"It is gratifying for both Charlie and me to be recognized for work that has been the focus of our careers," Pitz said.
Westbrook is LLNL's combustion guru - a pioneer in the combustion field for more than 35 years. While he officially retired from the Laboratory in 2005 (after 41 years of service), he can still be found at the Lab a few days a week working on chemical kinetic modeling codes, the backbone of combustion.
He realized early on his career that the same codes he was working on to study the dynamics of weapons also could be applied to combustion chemistry.
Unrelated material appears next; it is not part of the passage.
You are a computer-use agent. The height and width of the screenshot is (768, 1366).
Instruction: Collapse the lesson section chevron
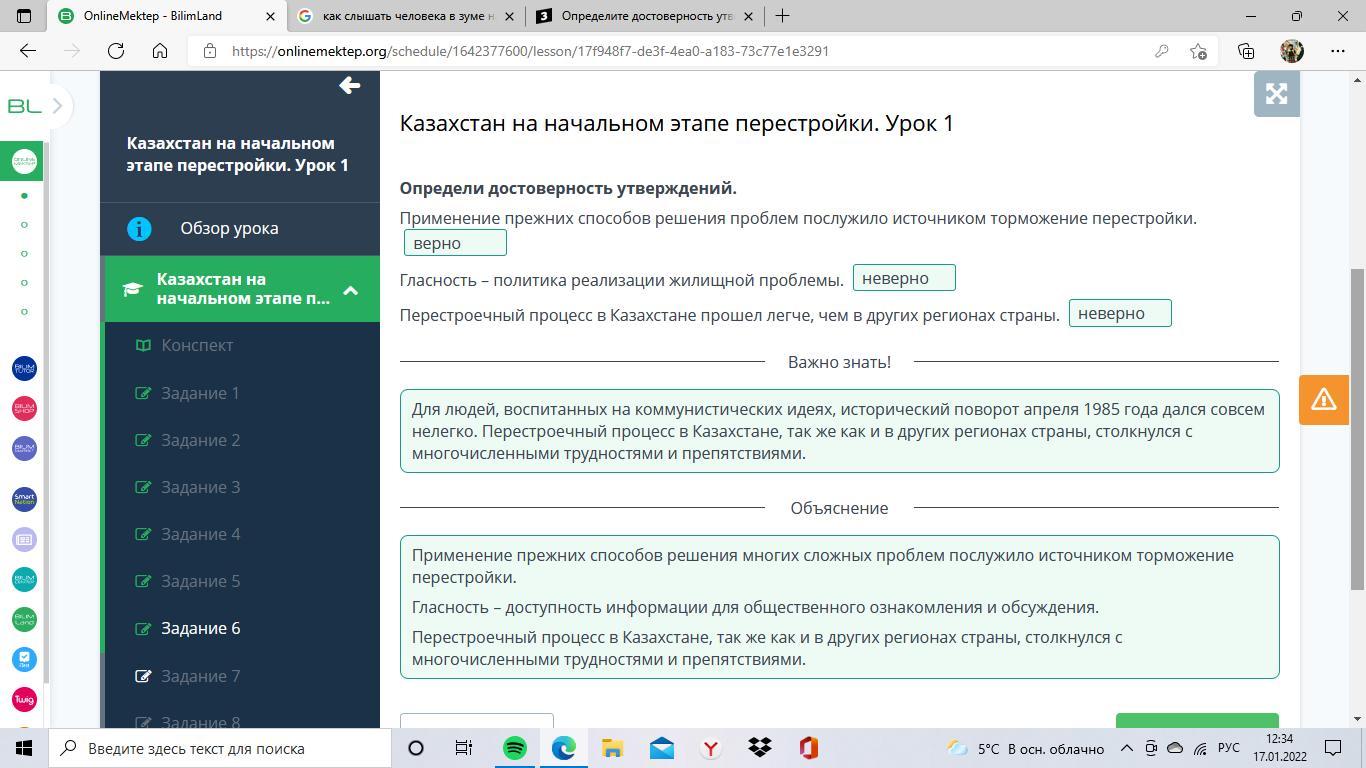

By grasping this, Westbrook was on his way to becoming the combustion leader at the Lab, in the auto industry and worldwide.
"One factor for our high publication rate is that we build chemistry models that can be used to interpret experiments and help design internal combustion engines for a rather wide variety of fuels, from gasoline to diesel fuel to ethanol to biodiesel fuel," Westbrook said. "The real key is that, along with the papers describing those models, we put the actual model software, called a chemical kinetic reaction mechanism, onto the LLNL open website, and this has turned out to attract an enormous number of other researchers who want to use our reaction mechanisms in their own work."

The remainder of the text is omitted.